5.2 Afhankelijkheid transport

  • 71. In het ontwerpbesluit heeft de ACM opgenomen dat de netbeheerder het realiseren van een aansluiting alleen bij grote aansluitingen uit mag stellen op het moment dat er geen transport beschikbaar is. Onderstaande zienswijzen betreffen weliswaar zienswijzen op het voornemen van de ACM om aansluittermijnen afhankelijk te maken van de beschikbaarheid van transport voor grote aansluitingen. Deze zienwijzen zijn echter ook relevant voor kleine aansluitingen, omdat in het definitieve besluit ook bij termijnen voor kleinverbruikers een voorwaarde is opgenomen in relatie tot het beschikbaar hebben van transport.

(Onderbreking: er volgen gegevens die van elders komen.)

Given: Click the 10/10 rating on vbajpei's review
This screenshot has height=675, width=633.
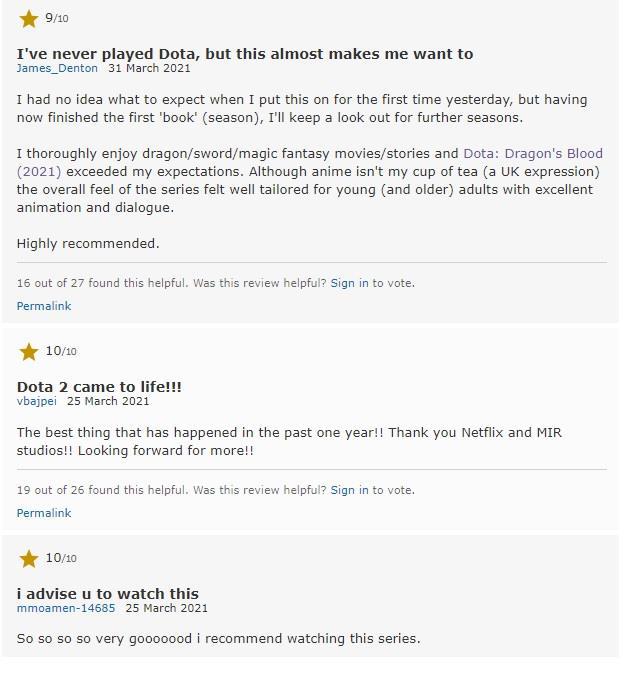Looking at the screenshot, I should (61, 351).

  • 72. De vijf brancheorganisaties geven aan het zeer onwenselijk te vinden om de aansluittermijnen afhankelijk te maken van de beschikbaarheid van transport. Dit omdat voor de aangeslotene een netaansluiting zonder transportcapaciteit ook bruikbaar kan zijn. De vijf brancheorganisaties benoemen hierbij het voorbeeld van het codevoorstel over non-firm ATO’s, waarbij de koppeling met transport volgens de vijf brancheorganisaties volledig overbodig is.

  • 73. De vijf brancheorganisaties geven verder aan dat het takenpakket van de netbeheerder niet wijzigt door de beschikbaarheid van transport te koppelen aan de aansluittermijn. Zij benadrukken hierbij dat dit geen oplossing biedt voor het oplossen van het personeelstekort, en dat de koppeling wellicht gunstig is voor de efficiëntie van het gebruik van personeel. De vijf brancheorganisaties plaatsen daarom vraagtekens bij de aanname dat de koppeling de verzwaringsopgave daadwerkelijk gaat versnellen.

  • 74. Bouwend Nederland geeft aan dat weliswaar logischerwijs aansluitingen niet eerder gerealiseerd kunnen worden dan wanneer er transport beschikbaar is. Bouwend Nederland merkt echter aanvullend op dat de markt door de voorwaarde voor de beschikbaarheid van transport geen enkele zekerheid kan ontlenen aan wanneer het transport wel beschikbaar komt op het moment dat het er niet is bij het indienen van de aanvraag. Bouwend Nederland geeft aan dat met deze voorwaarde de belangen van een aangeslotene onvoldoende worden behartigd door de onzekerheid die het creëert.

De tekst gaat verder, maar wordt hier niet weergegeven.